Tasks to complete:
- a) Which districts does the article on life in lockdown name as high-risk zones?
- b) Resume the article on life in lockdown right after its final sentence.

Document text:

Life in lockdown land

Thursday, 26 March 2020 00:00 -     - {{hitsCtrl.values.hits}}

  • The virus of patronage politics 

Does politics take a break during the COVID-19 pandemic? Apparently not. 

Colombo, Gampaha and Kalutara Districts have been identified as high-risk zones. 

In this dismal instance people want to live by surviving the pandemic. The people must be protected. They must be fed. The appointment of Basil Rajapaksa to head this task force sends a clear, unmistakable, loud signal


The Government has directed wholesale dealers to deliver essential consumer goods to the doorstep of each household until the situation is brought under control. 

Sathosa, Keells, LAUGFS, Arpico, Food City, Araliya, Nipuna and other wholesale dealers will be involved in this operation. Providing these essential consumer goods such as food, medicine, gas and other services will commence from yesterday (25) says a communique issued by Director General of the President’s Media Division. 

To ensure the smooth operation of delivering essential consumer goods to each household, a special task force has been established under the leadership of Basil Rajapaksa.

The data:
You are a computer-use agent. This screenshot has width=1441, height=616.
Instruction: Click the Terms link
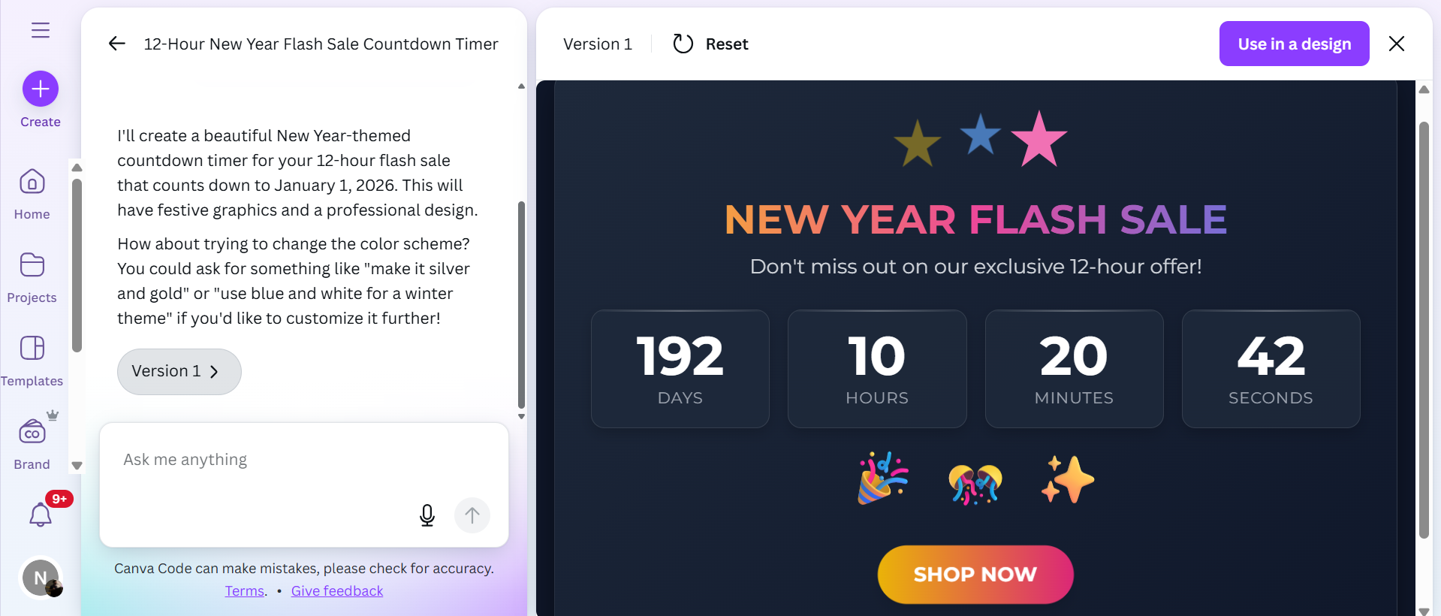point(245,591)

Answer section:
- a) Colombo, Gampaha and Kalutara Districts.

- b)
I am puzzled. This is the first time that we are told that he is an expert in logistics and supply chain management.

Basil Rajapaksa has built himself a reputation as doer, a proven performer. He is the architect of the ‘Pohottuwa’ juggernaut that delivered a majority of the majority in the last Presidential Elections. 

In the business of elections his admirers don’t hesitate to call him a “magician”. Until the ’70s, even our English newspapers serialised Mandrake the Magician who lived in a high-tech mansion called Xanadu near New York but which he never owned. It was owned by sidekick Lothar. 

I digress. Delivering day-to-day essentials to doorsteps of citizens would be a challenge that calls for great ingenuity of supply chain and logistics experts. We have Sri Lanka’s own Chartered Institute of Logistics and Transport which is affiliated to the world body in London. Pandemic or not, the idea and concept is known to the industry. 

Part of progress in e-commerce is that consumers have increasingly turned to door-to-door delivery for their shopping needs. That is how Jeff Bezos of Amazon and Jack Ma of Alibaba made their billions. 

Life in lockdown mode is fun. When you want expert advice you look for it. This business of delivering to the doorstep has been fine-tuned into a science.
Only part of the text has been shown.